### Assignment
Which of the lines in the records below hold the string "target"? Copy every one of them.

### Dataset entries
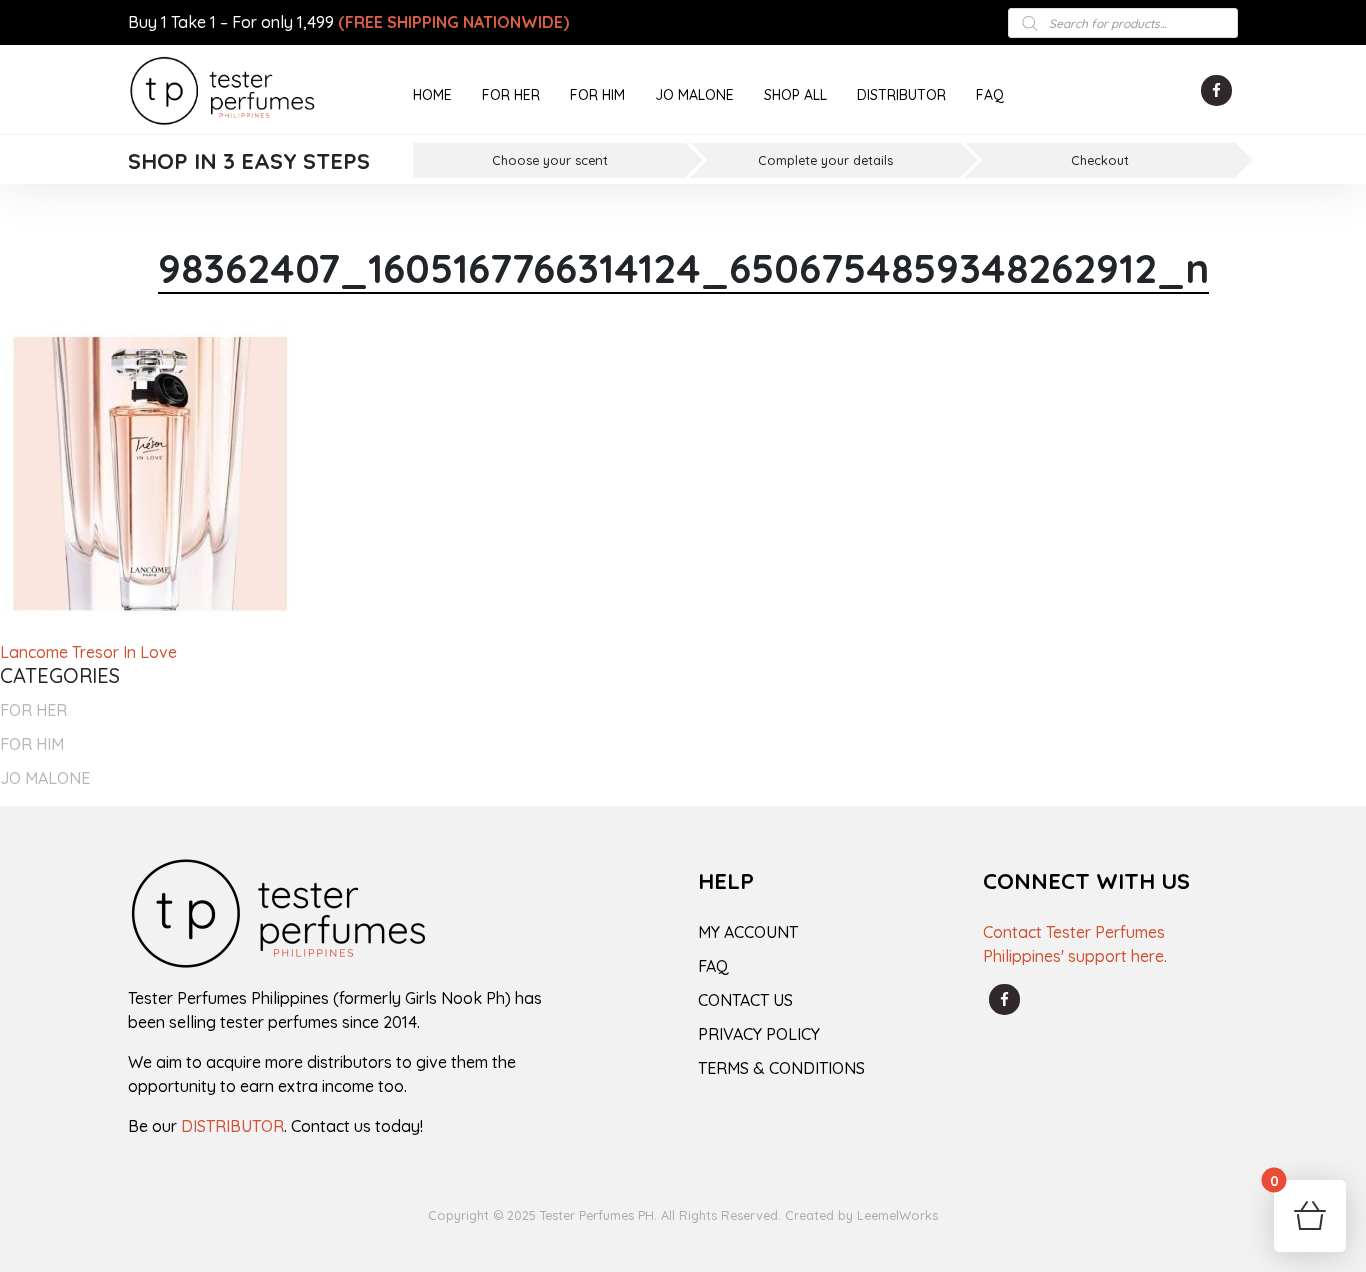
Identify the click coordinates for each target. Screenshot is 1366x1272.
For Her (33, 710)
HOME (432, 95)
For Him (32, 744)
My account (748, 932)
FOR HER (511, 95)
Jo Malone (45, 778)
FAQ (990, 95)
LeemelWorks (897, 1215)
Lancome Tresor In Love (88, 652)
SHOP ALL (795, 95)
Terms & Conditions (781, 1068)
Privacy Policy (759, 1034)
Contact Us (745, 1000)
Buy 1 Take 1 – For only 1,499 (348, 22)
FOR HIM (597, 95)
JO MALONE (694, 95)
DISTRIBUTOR (901, 95)
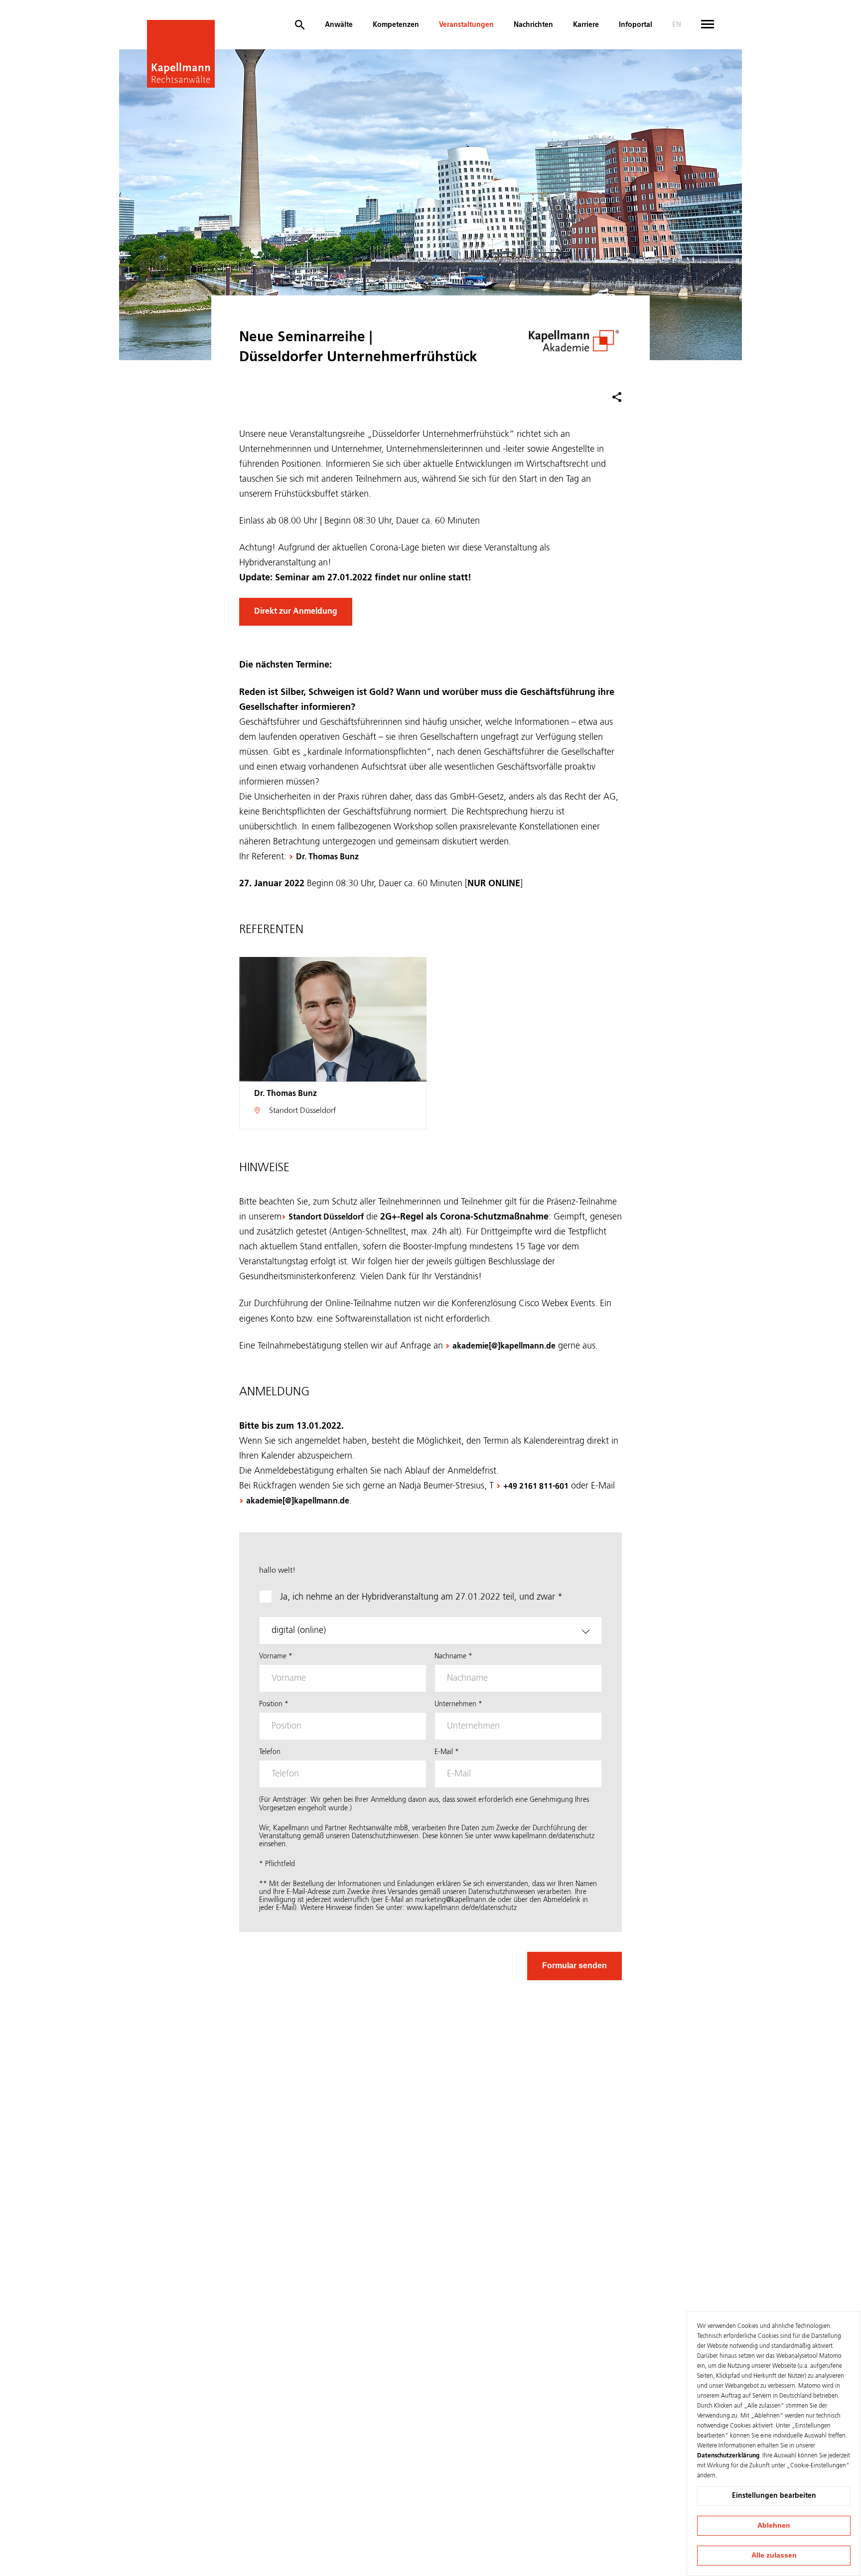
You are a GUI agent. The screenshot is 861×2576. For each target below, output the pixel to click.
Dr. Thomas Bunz (327, 857)
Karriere (586, 24)
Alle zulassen (774, 2555)
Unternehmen (458, 1704)
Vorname (275, 1656)
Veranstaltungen (466, 24)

### Task solution
Identify the click coordinates for each target. Screenshot is 1366x1272.
You are a GUI agent. The screenshot is 861×2576. For each target below, output the pixel to click.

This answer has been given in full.